* TEKS YANG DIBERIKAN *
══════════
Beranda | Artikel
Benarkah Imam As-Syafii Bertabarruk(Ngalap Berkah) Dengan Kubur Imam Abu Hanifah?
Senin, 27 September 2010

Pertanyaan : Benarkah atsar yang diriwayatkan oleh Al-Khothiib Al-Baghdaadi bahwasanya Imam As-Syafi’i sering bertabarruk dengan kuburan Imam Abu Hanifah?.

Jawab:

Atsar tersebut sebagai berikut :

Berkata Al-Khothiib Al-Bagdaadi –rahimahullah-

أخبرنا القاضي أبو عبد الله الحسين بن علي بن محمد الصيمري قال أنبأنا عمر بن إبراهيم المقرئ قال نبأنا مكرم بن أحمد قال نبأنا عمر بن إسحاق بن إبراهيم قال نبأنا علي بن ميمون قال سمعت الشافعي يقول : إِنِّي لأَتَبَرَّكُ بِأَبِي حَنِيْفَةَ وَأَجِيْءُ إِلَى قَبْرِهِ فِي كُلِّ يَوْمٍ يَعْنِي زَائِرًا فَإِذَا عَرَضَتْ لِي حَاجَةٌ صَلَّيْتُ رَكْعَتَيْنِ وَجِئْتُ إِلَى قَبْرِهِ وَسَأَلْتُ اللهَ تَعَالَى الْحَاجَةَ عِنْدَهُ فَمَا تَبْعُدُ عَنِّي حَتَّى تُقْضَى

“Al-Qodhi Abu Abdillah Al-Husain bin Ali bin Muhammad Ashoimari telah mengabarkan kepada kami, ia berkata : Umar bin Ibrahim Al-Muqri’ telah mengabarkan kepada kami, ia berkata : Mukrim bin Ahmad telah mengabarkan kepada kami, ia berkata : Umar bin Ishaq bin Ibrahim telah mengabarkan kepada kami, ia berkata : Ali bin Maymuun telah mengabarkan kepada kami, ia berkata : Aku mendengar As-Syafi’i berkata : “Sungguh aku bertabarruk dengan Abu Hanifah, dan aku mendatangi kuburannya setiap hari yaitu aku menziarahi kuburannya. Jika aku mempunyai suatu hajat maka akupun sholat dua raka’at dan aku mendatangi kuburannya dan aku meminta hajatku kepada Allah di sisi kuburannya maka tidak lama kemudian hajatku itu terpenuhi” (Taariikh Baghdaad 1/445)
══════════
* YANG PERLU DIKERJAKAN *
a) Tentukan apakah setiap pernyataan berikut sesuai dengan teks yang diberikan, lalu jawab ya atau tidak disertai kutipan persis dari teks yang menjadi penentunya: (i) Dalam riwayat itu, As-Syafi'i mendatangi kuburan Abu Hanifah setiap hari. (ii) Dalam riwayat itu, As-Syafi'i sholat empat raka'at bila mempunyai hajat. (iii) Riwayat itu dirujuk ke kitab Taariikh Baghdaad.
b) Salin ulang tanpa mengubah apa pun semua bagian teks yang diberikan, dimulai dari "Senin, 27 September" terus ke bawah sampai "Imam Abu Hanifah?.".
c) Rangkum teks yang diberikan dalam dua kalimat.

* BARIS DATA *
══════════
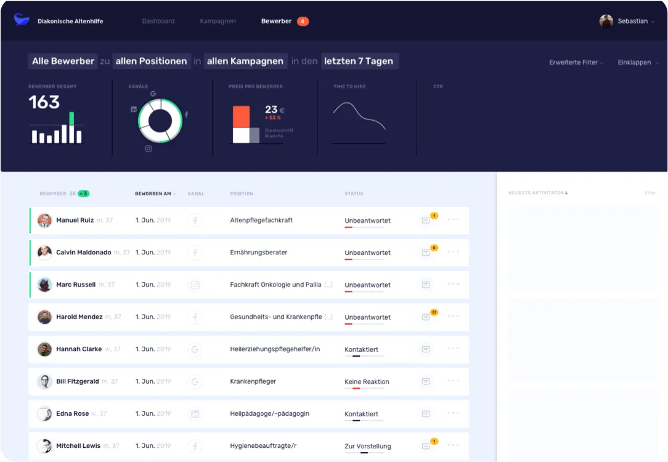Expand the three-dot menu for Calvin Maldonado
668x462 pixels.
click(x=453, y=252)

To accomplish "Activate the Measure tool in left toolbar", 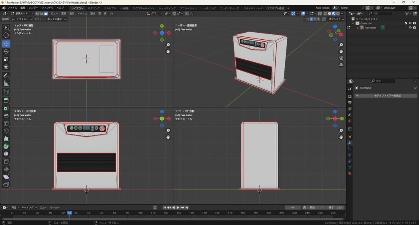I will point(6,83).
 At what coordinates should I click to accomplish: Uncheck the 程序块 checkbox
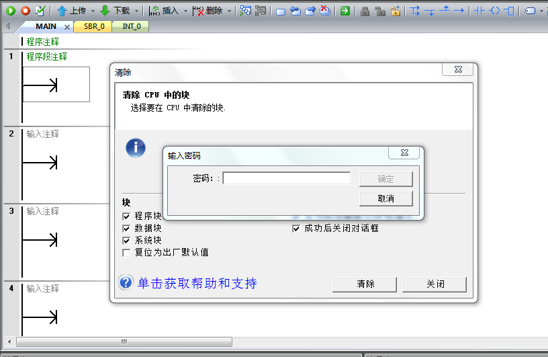[126, 216]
══════════
* DAFTAR JAWABAN *
a)
(i) Ya: "aku mendatangi kuburannya setiap hari"
(ii) Tidak: "Jika aku mempunyai suatu hajat maka akupun sholat dua raka’at"
(iii) Ya: "(Taariikh Baghdaad 1/445)"

b)
Senin, 27 September 2010

Pertanyaan : Benarkah atsar yang diriwayatkan oleh Al-Khothiib Al-Baghdaadi bahwasanya Imam As-Syafi’i sering bertabarruk dengan kuburan Imam Abu Hanifah?.

c) Teks bertanggal 27 September 2010 ini memuat pertanyaan tentang benar tidaknya atsar riwayat Al-Khothiib Al-Baghdaadi bahwa Imam As-Syafi'i sering bertabarruk dengan kuburan Imam Abu Hanifah. Sebagai jawaban, teks mengutip atsar itu beserta sanadnya dari Taariikh Baghdaad, yang berisi ucapan As-Syafi'i bahwa ia menziarahi kuburan Abu Hanifah setiap hari, dan bila punya hajat ia sholat dua raka'at lalu meminta kepada Allah di sisi kuburan itu hingga hajatnya tak lama kemudian terpenuhi.